══ Records for the exercise

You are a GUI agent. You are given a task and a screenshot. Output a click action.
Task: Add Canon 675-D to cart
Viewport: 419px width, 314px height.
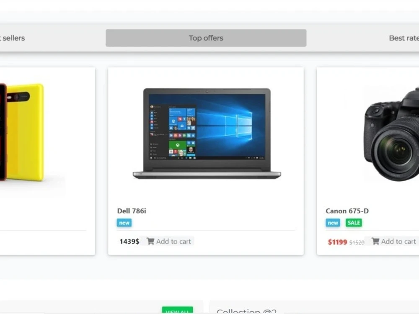(393, 241)
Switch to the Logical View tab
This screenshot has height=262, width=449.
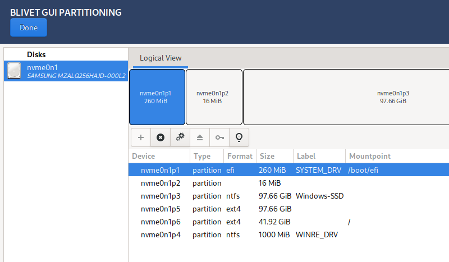pos(161,58)
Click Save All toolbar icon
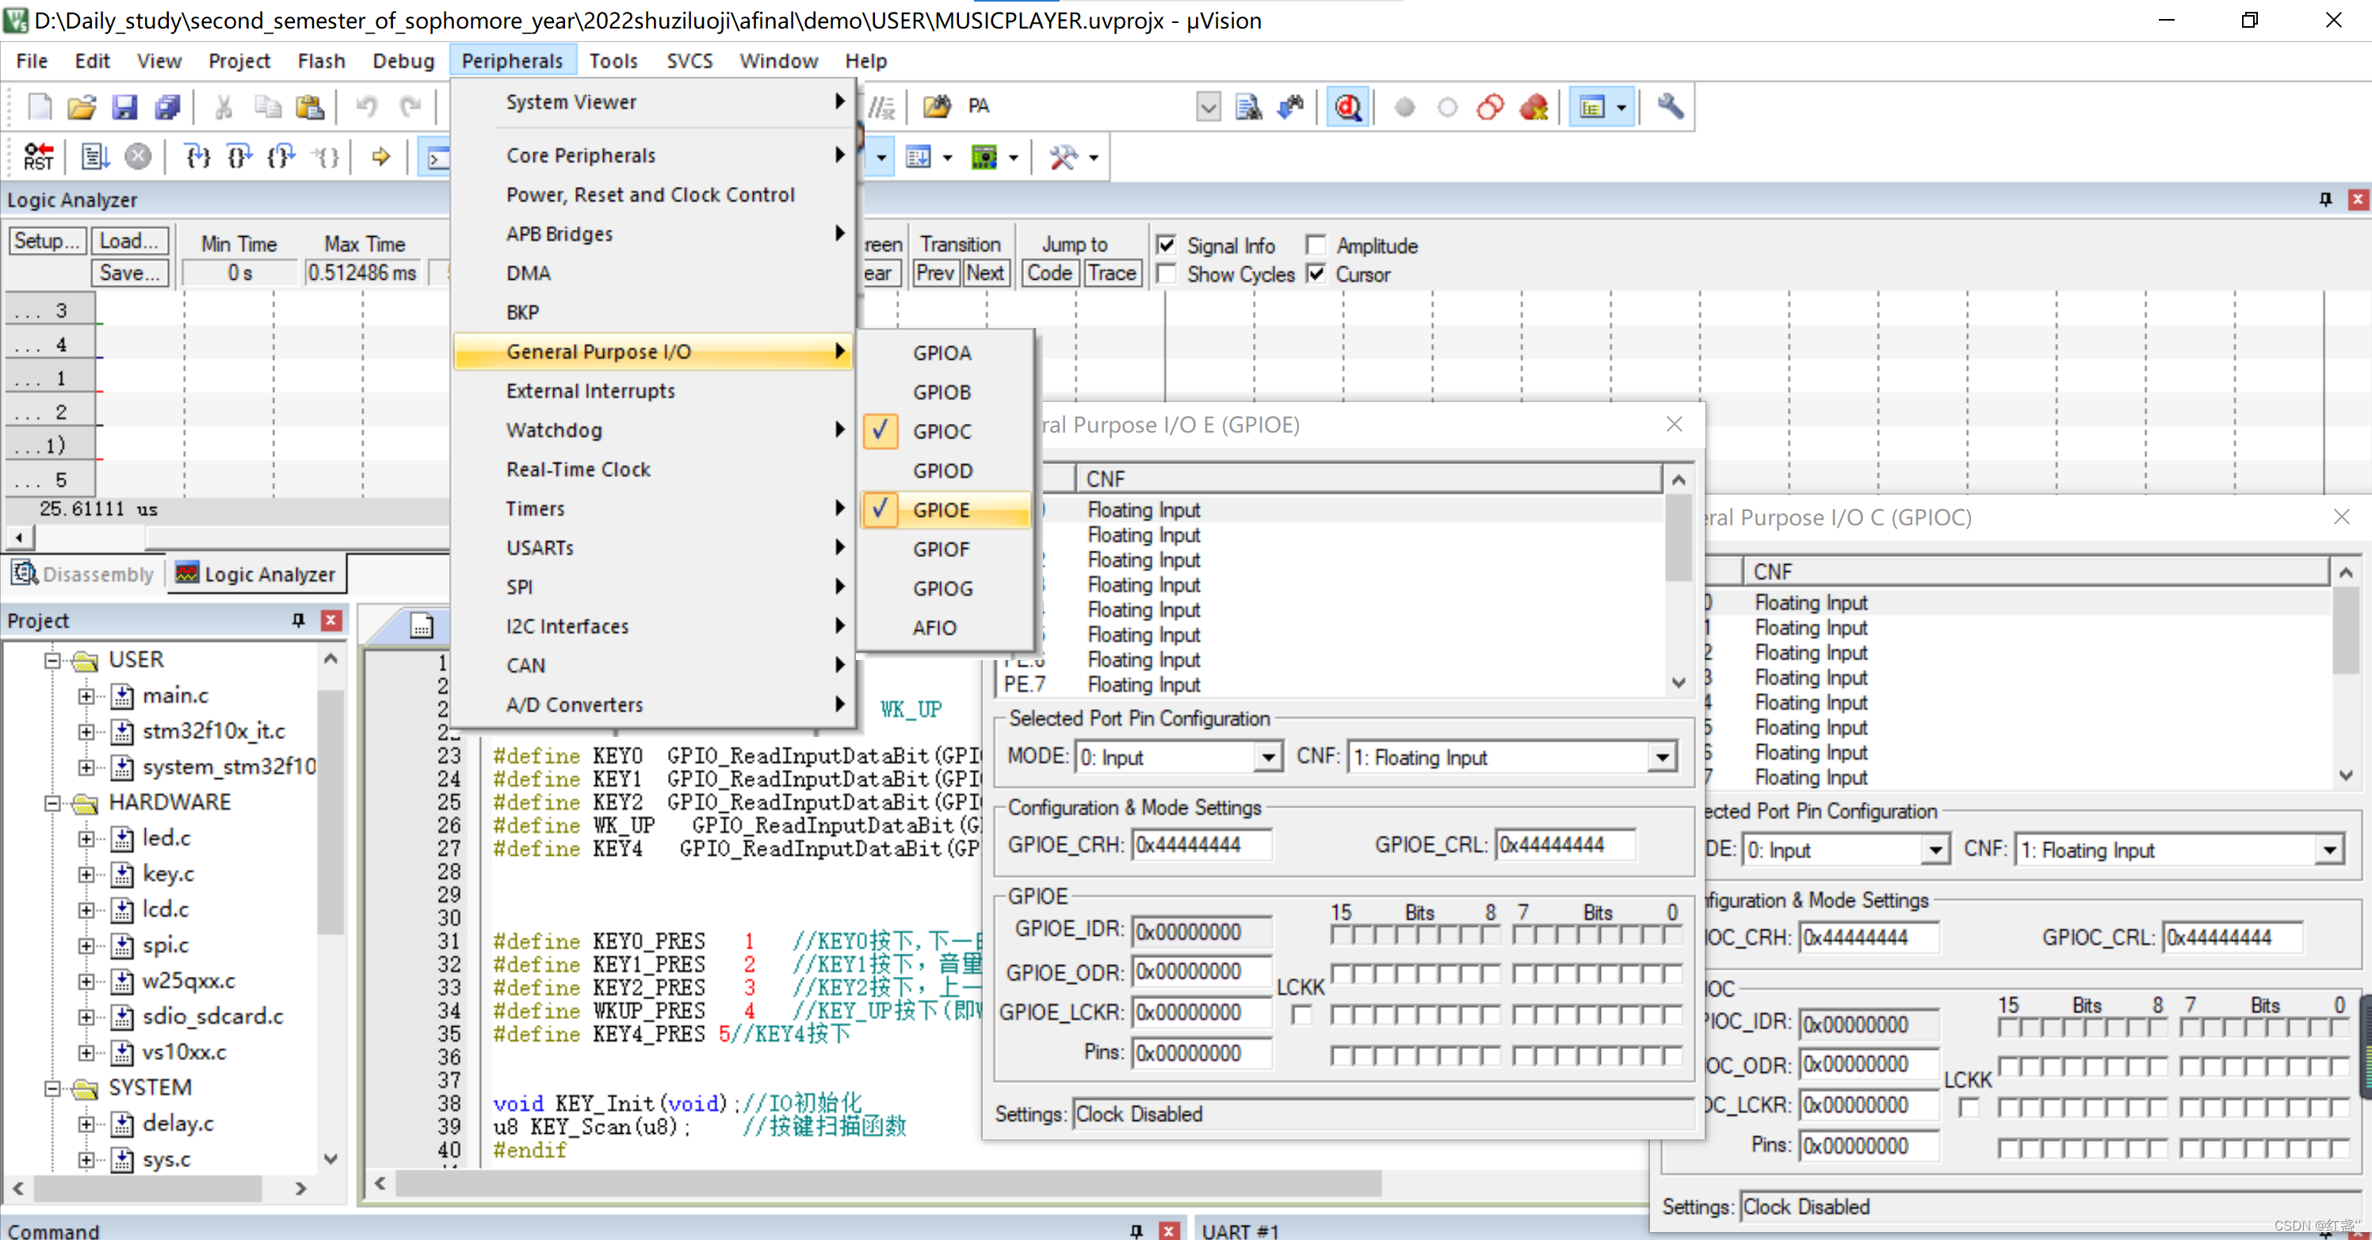Screen dimensions: 2372x1240 tap(168, 107)
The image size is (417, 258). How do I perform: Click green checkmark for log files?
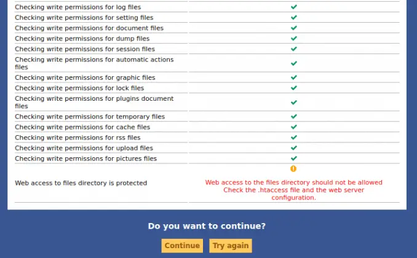(294, 7)
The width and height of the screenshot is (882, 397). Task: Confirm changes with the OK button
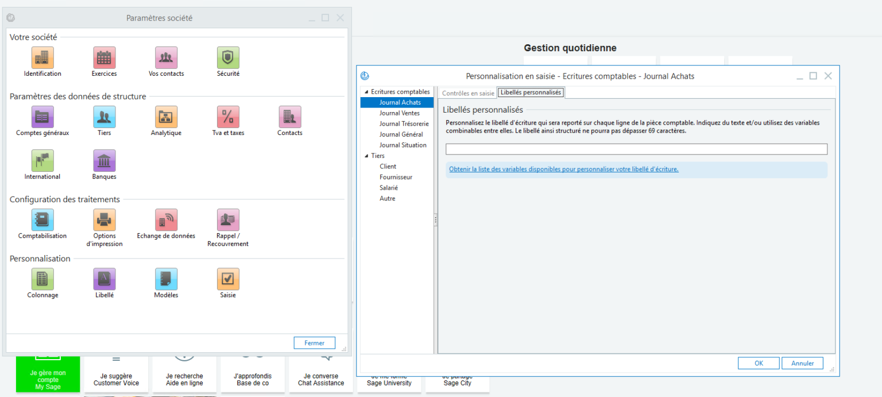759,363
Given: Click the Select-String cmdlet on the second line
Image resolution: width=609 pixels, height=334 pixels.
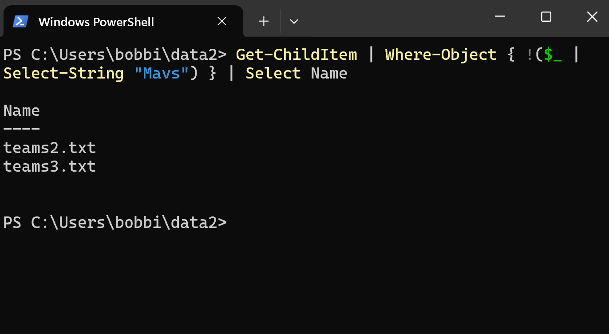Looking at the screenshot, I should point(63,73).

════

Exercise aim. Could you quote the records word for word, from the line containing "Switch to the Logical View tab" through the end of the records, inclusive, leaving out the pictures?

Solution for this problem.
Switch to the Logical View tab
This screenshot has height=262, width=449.
pos(161,58)
Click Save All toolbar icon
Screen dimensions: 2372x1240 tap(168, 107)
The image size is (417, 258). How do I perform: Click green checkmark for log files?
(294, 7)
The width and height of the screenshot is (882, 397). Task: Confirm changes with the OK button
759,363
Given: Click the Select-String cmdlet on the second line
Image resolution: width=609 pixels, height=334 pixels.
Looking at the screenshot, I should point(63,73).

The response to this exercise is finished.